“不是!難道這世界上就沒有道義了嗎?”王嘉元被房詩菱一拉,忽然激動了,“你不就是個搞自媒體的總裁嗎?有什么可牛的?”
“是沒什么可牛的,但你一個不知所謂的人,有什么法理依據要求我道歉呢?你是哪來的臉,指責我沒風度?我的風度是為了你們而存在的嗎?”
眼看火藥味漸濃,文豪從臺階跳下來,“你們先等一下!”
他扭頭問楚垣夕:“我剛才聽你說,你在去年并購了那位沒到場的姓高的男士的公司?而他現在在為這位女士,也就是你的競爭對手工作?你也在爭取他,對嗎?”
見楚垣夕點頭,文豪一拍腦門,“你并購的時候沒簽競業禁止協議嗎?”
“必須得簽啊,但是我還是比較尊重老高的,我希望用更好的條件吸引他,而不是靠激活競業協議的辦法限制他。”
楚垣夕從容解釋,不料房詩菱一撇嘴:“你得了吧!老高的競業協議是限制他轉世重生用的,并沒限制他進行創作。”
“那說明你不懂法。”楚垣夕將臉色在從容和冷笑之間無縫切換,但實際上,這個事情真不好說。
他要是真拿競業協議做文章,按照法律,最大的可能性是——逼泰山臺和房詩菱簽約的時候改合同,更改遞交臺本的時間節點。
要知道按照做合同的流程,臺本也是要申請知識產權的,要有版權證,正式遞交的臺本上要有著作權人。這個名譽如果高文明也肯讓出來則楚垣夕無**說,如果他不讓,那么因為《高站長之家》是去年7月收購的,競業協議限制一年,今年7月之前這個版權證一交就是罪證,而真到了法院,泰山臺有義務作為證人出庭。

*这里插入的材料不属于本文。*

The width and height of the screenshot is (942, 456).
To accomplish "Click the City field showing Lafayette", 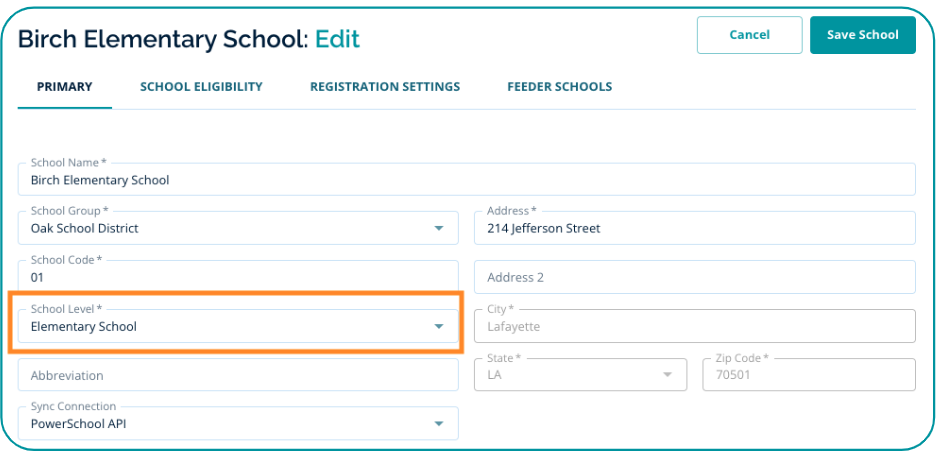I will pyautogui.click(x=694, y=326).
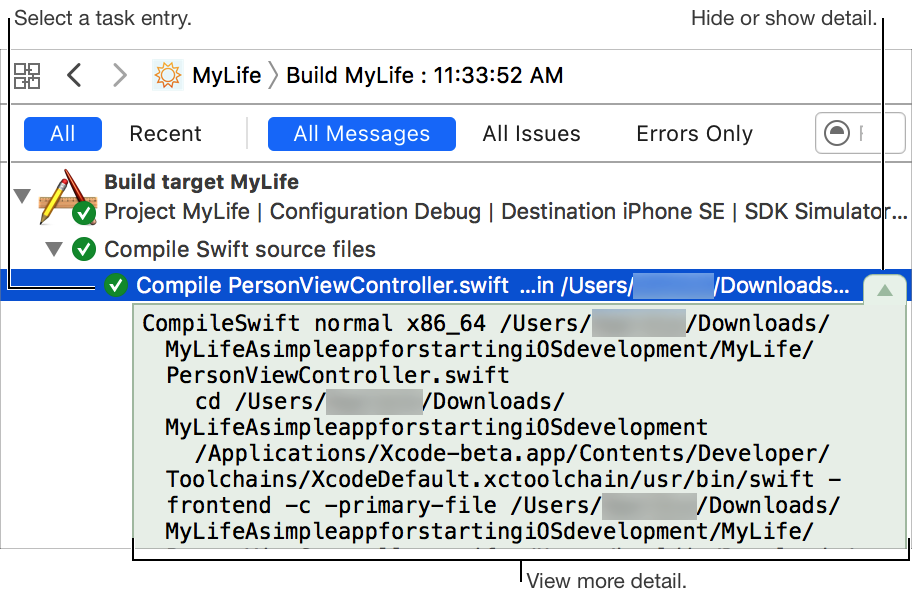Collapse the Build target MyLife disclosure triangle
915x599 pixels.
tap(21, 194)
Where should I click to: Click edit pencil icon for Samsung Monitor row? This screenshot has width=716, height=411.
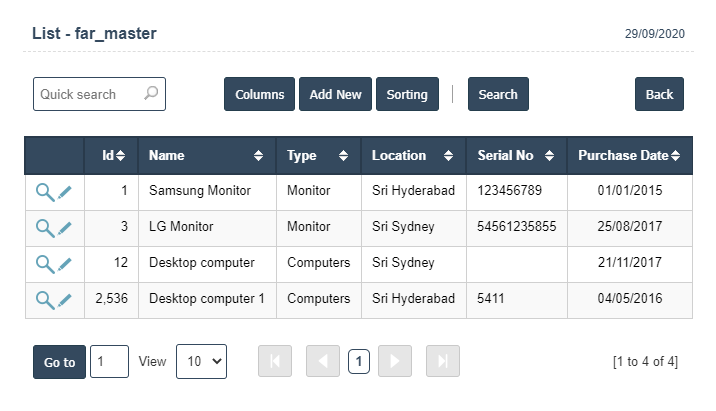(65, 192)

但實際上沒有實質性的妨礙,因為高文明自己寫東西,既不發表也不產生商業行為,誰也管不了,他還是可以產出內容給泰山臺看。更何況在天朝,法律的尺度某些時候是值得商榷的,競業協議更多的是威懾,楚垣夕拿這個做文章只是給泰山臺添堵而已,這對巴人對楚垣夕都沒任何好處。
因此現在拿來zhuangbility正合適。
這個bility裝的恰到好處,文豪頓時一拍手,對王嘉元說:“兄弟你看,風度不是商業上首先要考慮的,合同才是。你對楚的指責毫無道理,他已經極為有風度了。”
王嘉元盯著文豪的帽子,顯得極度失望,“我原以為只有只有我們天朝才會出奇葩,沒想到你一個米國人也這樣,真給你們米國人丟人。”
文豪:喵喵喵?
王嘉元又轉過頭對楚垣夕,陰沉著臉說:“我們谷歌的信條是‘不作惡’。如果你要用這種惡心的手段對付房女士,你的價值觀不符合本公司的信條!”
“你先搞清楚誰作惡,是你想舔而舔不到的房詩菱,從我的合作伙伴那里偷走我的創意,然后舔著臉跑到我公司來要我把項目讓給她,我不同意就硬搶。”楚垣夕心說你還威脅我?為了讓吃瓜群眾們聽清楚他特地抬高了音量,用手比劃著,“現在請你秉持谷歌的信條,趕快離作惡的人遠點!”
王嘉元的臉如同砸開五味瓶一樣,青筋暴跳肌肉扭曲,用腐尸一樣的嗓音低吼:“你喊這么大聲是有意擾亂會場秩序嗎?請你立刻離開!谷歌不歡迎你,立刻!”